§ **Stated task**: Write out every line of the material below word for word, leaving the pictures out of your answer.

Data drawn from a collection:

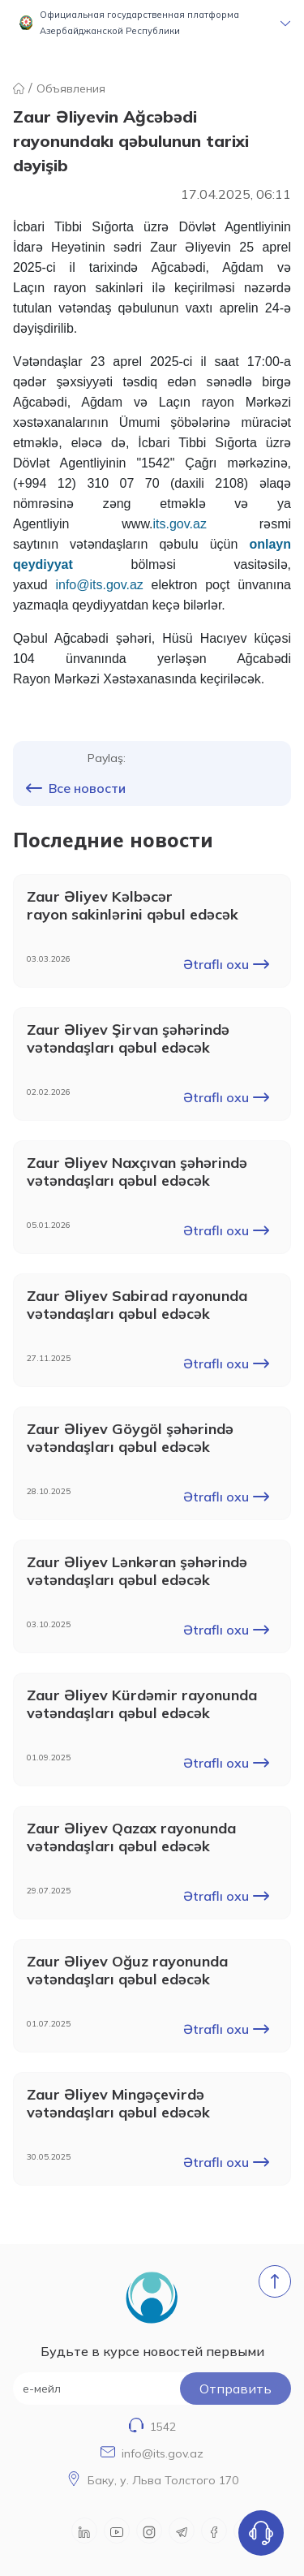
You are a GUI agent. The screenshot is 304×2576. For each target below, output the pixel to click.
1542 (163, 2426)
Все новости (76, 788)
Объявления (70, 88)
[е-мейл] (152, 2388)
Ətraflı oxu (226, 964)
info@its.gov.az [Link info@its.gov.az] (99, 585)
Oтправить (235, 2388)
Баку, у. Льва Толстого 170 (163, 2480)
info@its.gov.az (162, 2453)
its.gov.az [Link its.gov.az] (180, 524)
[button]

§ **Full output**:
You are a GUI agent. The screenshot is 304×2576. For each target below, output the pixel to click.
1542 (163, 2426)
Все новости (76, 788)
Объявления (70, 88)
[е-мейл] (152, 2388)
Ətraflı oxu (226, 964)
info@its.gov.az [Link info@its.gov.az] (99, 585)
Oтправить (235, 2388)
Баку, у. Льва Толстого 170 (163, 2480)
info@its.gov.az (162, 2453)
its.gov.az [Link its.gov.az] (180, 524)
[button]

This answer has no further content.